**EXERCISE PROMPT:**
Copy the lines below word for word, leaving out the pictures.

START

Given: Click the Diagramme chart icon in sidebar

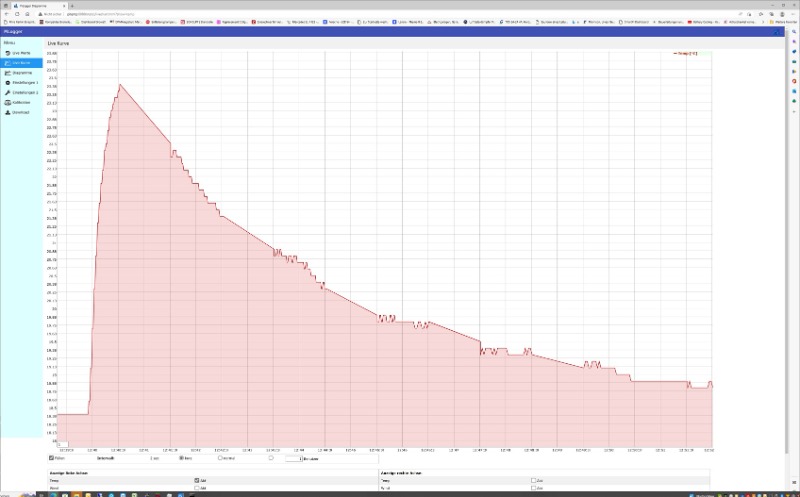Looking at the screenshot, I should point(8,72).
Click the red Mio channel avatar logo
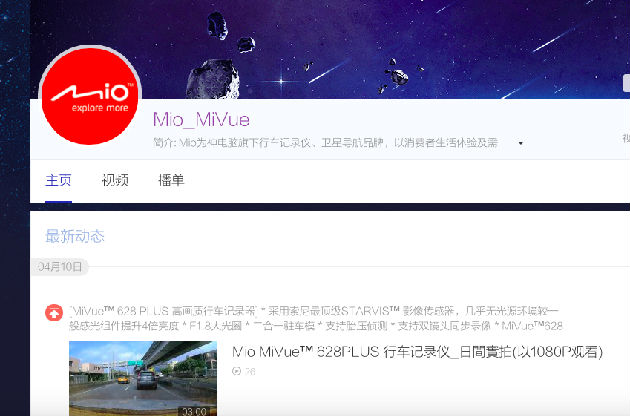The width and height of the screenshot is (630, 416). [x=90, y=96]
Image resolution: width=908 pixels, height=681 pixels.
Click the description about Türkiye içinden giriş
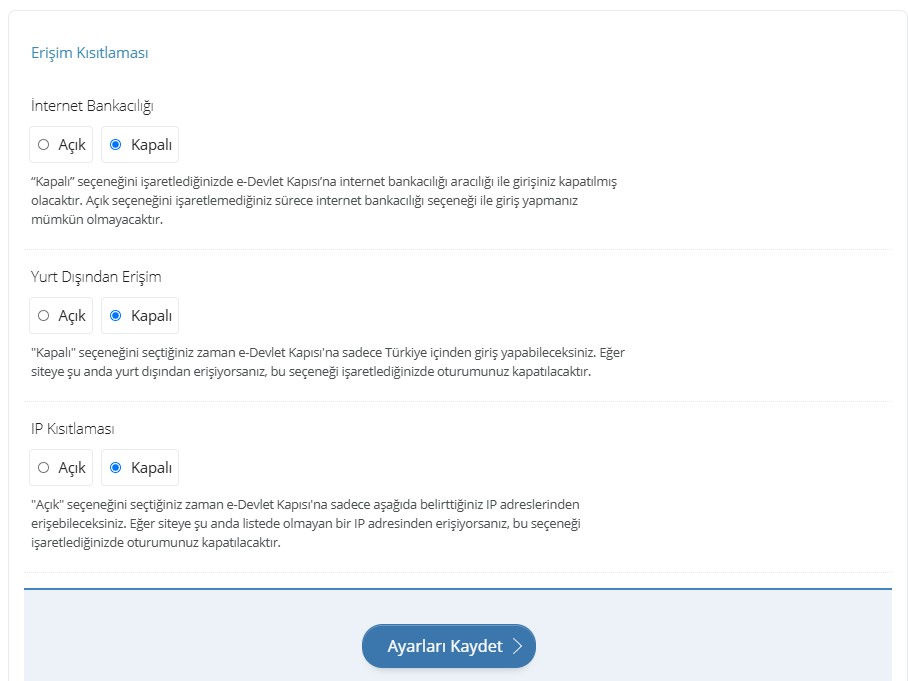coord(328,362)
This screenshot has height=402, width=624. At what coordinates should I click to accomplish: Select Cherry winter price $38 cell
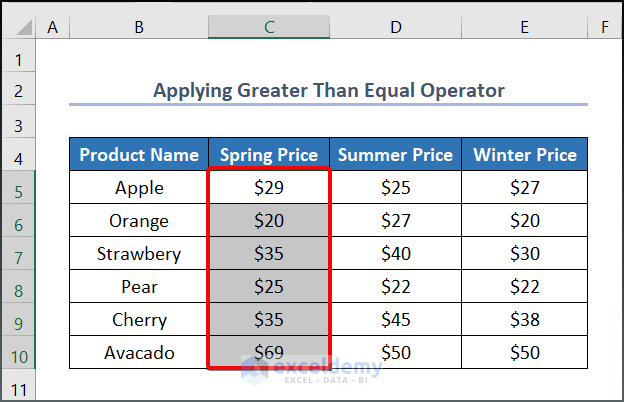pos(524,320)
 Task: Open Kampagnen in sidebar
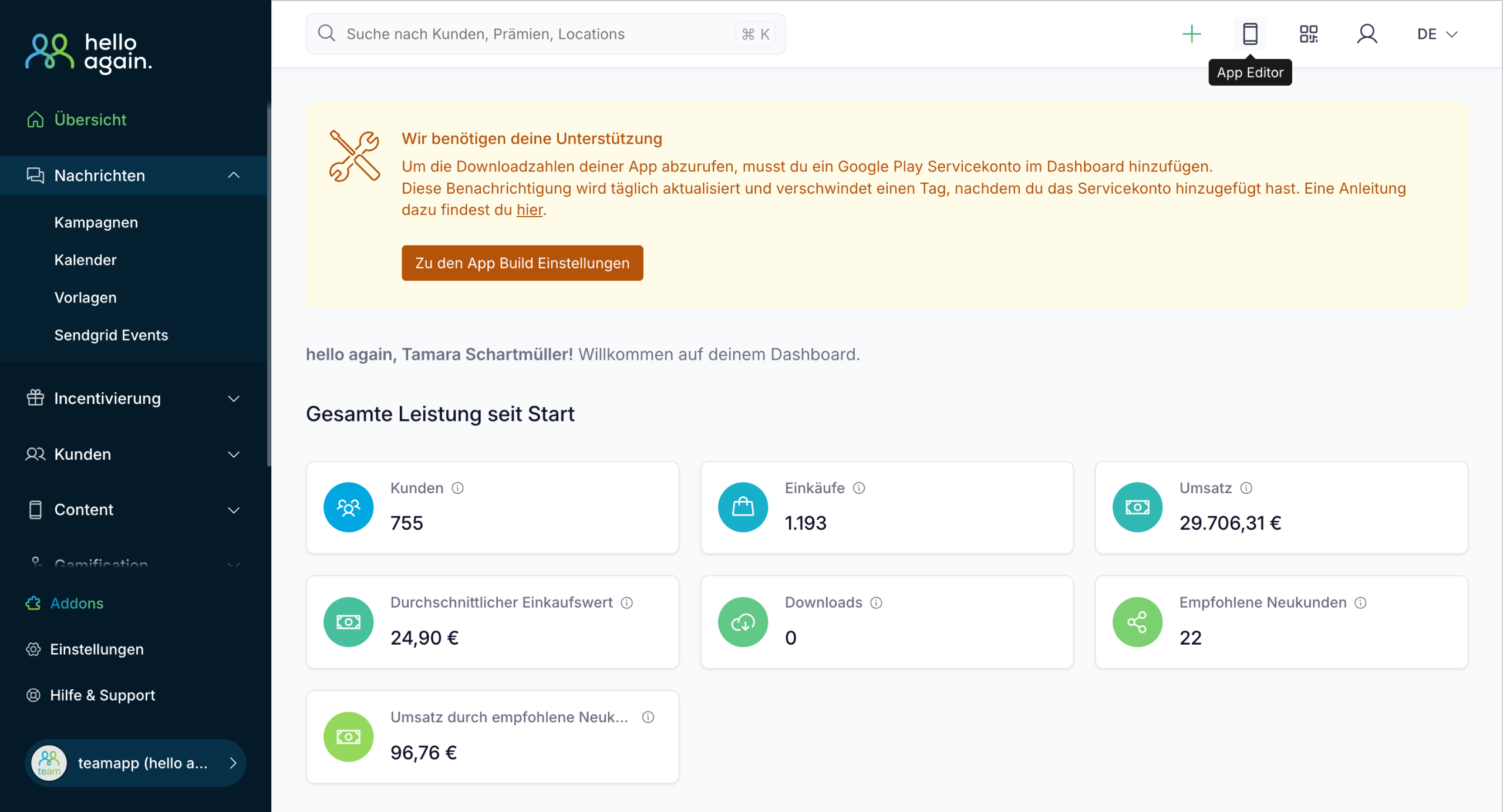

END

**SOLVED PROBLEM:**
Given: Click the Diagramme chart icon in sidebar

Looking at the screenshot, I should point(8,72).
Click the red Mio channel avatar logo
The width and height of the screenshot is (630, 416). [x=90, y=96]
Image resolution: width=908 pixels, height=681 pixels.
Click the description about Türkiye içinden giriş
coord(328,362)
This screenshot has height=402, width=624. At what coordinates should I click to accomplish: Select Cherry winter price $38 cell
pos(524,320)
 Task: Open Kampagnen in sidebar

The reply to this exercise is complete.